▶ _Your goal_:
Your answer must consist of exactly the lines below, starting with the line with "The height and width of the screenshot is (458, 634)." and going on through the line with "The width and height of the screenshot is (776, 628).", and nothing else.

Dataset items:
+ + + + + + +

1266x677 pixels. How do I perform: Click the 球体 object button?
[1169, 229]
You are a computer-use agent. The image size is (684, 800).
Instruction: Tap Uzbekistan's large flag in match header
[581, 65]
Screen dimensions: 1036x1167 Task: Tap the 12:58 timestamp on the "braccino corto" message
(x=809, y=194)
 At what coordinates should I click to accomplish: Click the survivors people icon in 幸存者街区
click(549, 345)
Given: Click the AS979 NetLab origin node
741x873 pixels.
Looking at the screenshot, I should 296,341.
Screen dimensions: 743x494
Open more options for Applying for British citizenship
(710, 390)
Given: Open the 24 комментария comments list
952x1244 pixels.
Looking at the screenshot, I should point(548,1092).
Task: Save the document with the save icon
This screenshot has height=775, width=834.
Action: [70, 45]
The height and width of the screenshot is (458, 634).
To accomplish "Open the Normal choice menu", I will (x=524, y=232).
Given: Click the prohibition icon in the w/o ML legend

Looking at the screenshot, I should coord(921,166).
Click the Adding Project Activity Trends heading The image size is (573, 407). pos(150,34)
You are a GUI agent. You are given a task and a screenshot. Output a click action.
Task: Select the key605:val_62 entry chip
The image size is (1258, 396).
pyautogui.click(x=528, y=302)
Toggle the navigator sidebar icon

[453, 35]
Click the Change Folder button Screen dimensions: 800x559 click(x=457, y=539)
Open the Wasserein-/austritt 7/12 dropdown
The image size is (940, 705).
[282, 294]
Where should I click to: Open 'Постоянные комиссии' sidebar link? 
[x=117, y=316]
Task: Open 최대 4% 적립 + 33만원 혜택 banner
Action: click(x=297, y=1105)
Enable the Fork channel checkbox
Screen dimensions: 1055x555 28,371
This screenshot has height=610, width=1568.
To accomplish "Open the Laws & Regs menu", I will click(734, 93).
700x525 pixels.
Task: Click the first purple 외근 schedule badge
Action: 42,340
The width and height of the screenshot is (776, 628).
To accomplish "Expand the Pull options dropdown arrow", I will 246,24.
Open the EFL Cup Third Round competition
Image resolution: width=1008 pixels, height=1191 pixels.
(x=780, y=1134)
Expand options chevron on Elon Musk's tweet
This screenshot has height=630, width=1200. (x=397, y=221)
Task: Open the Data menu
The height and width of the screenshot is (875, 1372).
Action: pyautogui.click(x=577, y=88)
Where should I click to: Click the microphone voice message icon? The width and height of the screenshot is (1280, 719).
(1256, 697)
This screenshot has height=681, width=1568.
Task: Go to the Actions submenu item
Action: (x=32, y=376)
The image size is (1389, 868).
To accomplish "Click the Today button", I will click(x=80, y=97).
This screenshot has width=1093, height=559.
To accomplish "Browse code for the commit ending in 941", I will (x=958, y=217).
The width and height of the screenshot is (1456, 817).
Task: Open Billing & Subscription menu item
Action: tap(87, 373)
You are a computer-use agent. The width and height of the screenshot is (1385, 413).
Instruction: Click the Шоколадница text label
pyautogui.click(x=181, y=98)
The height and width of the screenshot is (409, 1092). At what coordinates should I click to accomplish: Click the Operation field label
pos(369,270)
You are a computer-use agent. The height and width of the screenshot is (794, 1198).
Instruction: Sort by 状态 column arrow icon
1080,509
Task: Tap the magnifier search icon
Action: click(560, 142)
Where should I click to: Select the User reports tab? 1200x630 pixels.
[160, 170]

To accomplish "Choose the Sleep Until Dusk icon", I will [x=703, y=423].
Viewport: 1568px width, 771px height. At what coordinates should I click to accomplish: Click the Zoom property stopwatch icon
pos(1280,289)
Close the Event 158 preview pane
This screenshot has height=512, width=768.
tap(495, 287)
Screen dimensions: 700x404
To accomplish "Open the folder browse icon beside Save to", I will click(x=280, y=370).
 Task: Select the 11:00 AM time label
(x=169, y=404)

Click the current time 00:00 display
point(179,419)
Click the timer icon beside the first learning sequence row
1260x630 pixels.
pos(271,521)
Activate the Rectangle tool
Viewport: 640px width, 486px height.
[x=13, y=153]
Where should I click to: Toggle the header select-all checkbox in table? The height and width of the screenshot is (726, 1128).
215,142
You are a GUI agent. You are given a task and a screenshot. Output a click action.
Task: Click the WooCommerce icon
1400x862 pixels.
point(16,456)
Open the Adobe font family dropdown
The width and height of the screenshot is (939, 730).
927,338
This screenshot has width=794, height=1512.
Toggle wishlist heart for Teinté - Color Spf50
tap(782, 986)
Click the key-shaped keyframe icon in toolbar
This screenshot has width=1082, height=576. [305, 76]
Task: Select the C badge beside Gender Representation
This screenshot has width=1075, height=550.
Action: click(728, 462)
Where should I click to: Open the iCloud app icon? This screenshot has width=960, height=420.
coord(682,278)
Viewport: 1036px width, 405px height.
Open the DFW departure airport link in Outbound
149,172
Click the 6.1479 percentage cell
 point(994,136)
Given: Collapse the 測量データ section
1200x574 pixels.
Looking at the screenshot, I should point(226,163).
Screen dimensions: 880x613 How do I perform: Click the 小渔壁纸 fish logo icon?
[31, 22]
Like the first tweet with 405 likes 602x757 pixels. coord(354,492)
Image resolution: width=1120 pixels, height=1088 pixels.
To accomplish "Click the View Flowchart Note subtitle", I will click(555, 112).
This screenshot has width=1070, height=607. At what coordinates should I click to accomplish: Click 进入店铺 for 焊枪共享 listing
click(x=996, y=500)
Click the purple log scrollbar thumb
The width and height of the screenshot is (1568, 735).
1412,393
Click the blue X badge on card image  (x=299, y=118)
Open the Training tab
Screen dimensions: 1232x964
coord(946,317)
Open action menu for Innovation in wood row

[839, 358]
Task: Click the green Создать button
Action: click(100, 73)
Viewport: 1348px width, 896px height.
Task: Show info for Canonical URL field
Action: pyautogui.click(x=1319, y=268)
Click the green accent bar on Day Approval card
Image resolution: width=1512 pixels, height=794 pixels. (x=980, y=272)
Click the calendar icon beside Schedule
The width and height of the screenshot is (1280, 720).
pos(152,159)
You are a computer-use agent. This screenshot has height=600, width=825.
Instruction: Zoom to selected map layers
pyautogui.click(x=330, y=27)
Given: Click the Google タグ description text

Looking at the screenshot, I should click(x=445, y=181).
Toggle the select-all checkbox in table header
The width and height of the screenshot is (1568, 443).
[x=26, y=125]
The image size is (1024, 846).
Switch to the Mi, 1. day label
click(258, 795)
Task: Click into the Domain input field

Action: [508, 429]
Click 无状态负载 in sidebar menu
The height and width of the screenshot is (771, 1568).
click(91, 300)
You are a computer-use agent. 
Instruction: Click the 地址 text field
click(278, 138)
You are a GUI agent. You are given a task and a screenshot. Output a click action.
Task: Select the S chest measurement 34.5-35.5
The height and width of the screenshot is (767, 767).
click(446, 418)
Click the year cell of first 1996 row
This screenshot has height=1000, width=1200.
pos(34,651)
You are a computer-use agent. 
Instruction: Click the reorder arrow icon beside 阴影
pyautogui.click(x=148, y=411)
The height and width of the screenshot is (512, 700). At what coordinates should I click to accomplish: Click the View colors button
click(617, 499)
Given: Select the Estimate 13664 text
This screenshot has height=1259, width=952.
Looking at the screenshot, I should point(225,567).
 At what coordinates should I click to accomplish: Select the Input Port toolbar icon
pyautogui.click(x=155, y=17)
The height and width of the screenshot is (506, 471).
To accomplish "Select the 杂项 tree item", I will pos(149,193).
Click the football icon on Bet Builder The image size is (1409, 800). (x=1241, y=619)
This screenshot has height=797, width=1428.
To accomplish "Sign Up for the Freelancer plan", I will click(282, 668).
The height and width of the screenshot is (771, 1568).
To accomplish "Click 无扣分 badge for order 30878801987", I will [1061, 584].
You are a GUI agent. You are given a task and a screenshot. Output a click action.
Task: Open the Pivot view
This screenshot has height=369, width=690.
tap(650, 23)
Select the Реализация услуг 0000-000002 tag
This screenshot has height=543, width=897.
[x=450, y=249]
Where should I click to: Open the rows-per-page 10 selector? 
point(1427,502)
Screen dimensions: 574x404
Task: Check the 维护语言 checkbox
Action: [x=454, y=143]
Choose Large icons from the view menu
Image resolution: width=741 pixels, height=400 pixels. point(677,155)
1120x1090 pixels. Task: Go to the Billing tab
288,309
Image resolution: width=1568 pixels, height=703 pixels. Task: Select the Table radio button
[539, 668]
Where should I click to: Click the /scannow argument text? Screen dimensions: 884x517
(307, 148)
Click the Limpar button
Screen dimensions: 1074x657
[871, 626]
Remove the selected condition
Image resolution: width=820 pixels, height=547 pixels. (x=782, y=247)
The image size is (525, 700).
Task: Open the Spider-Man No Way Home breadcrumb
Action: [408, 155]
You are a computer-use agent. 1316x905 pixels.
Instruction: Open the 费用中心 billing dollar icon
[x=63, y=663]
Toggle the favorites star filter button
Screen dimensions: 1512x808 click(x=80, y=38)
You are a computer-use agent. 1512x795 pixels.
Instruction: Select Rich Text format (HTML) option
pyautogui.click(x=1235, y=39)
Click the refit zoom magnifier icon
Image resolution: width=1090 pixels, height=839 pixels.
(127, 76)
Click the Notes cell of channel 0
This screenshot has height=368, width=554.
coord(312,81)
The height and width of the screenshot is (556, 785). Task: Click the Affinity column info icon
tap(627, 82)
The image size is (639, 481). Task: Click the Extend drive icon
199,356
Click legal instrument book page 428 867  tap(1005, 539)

+ + + + + + +

▶ _Exercise response_:
The height and width of the screenshot is (458, 634).
To accomplish "Open the Normal choice menu", I will (x=524, y=232).
Given: Click the prohibition icon in the w/o ML legend

Looking at the screenshot, I should coord(921,166).
Click the Adding Project Activity Trends heading The image size is (573, 407). pos(150,34)
You are a GUI agent. You are given a task and a screenshot. Output a click action.
Task: Select the key605:val_62 entry chip
The image size is (1258, 396).
pyautogui.click(x=528, y=302)
Toggle the navigator sidebar icon

[453, 35]
Click the Change Folder button Screen dimensions: 800x559 click(x=457, y=539)
Open the Wasserein-/austritt 7/12 dropdown
The image size is (940, 705).
[282, 294]
Where should I click to: Open 'Постоянные комиссии' sidebar link? 
[x=117, y=316]
Task: Open 최대 4% 적립 + 33만원 혜택 banner
Action: click(x=297, y=1105)
Enable the Fork channel checkbox
Screen dimensions: 1055x555 28,371
This screenshot has height=610, width=1568.
To accomplish "Open the Laws & Regs menu", I will click(734, 93).
700x525 pixels.
Task: Click the first purple 외근 schedule badge
Action: 42,340
The width and height of the screenshot is (776, 628).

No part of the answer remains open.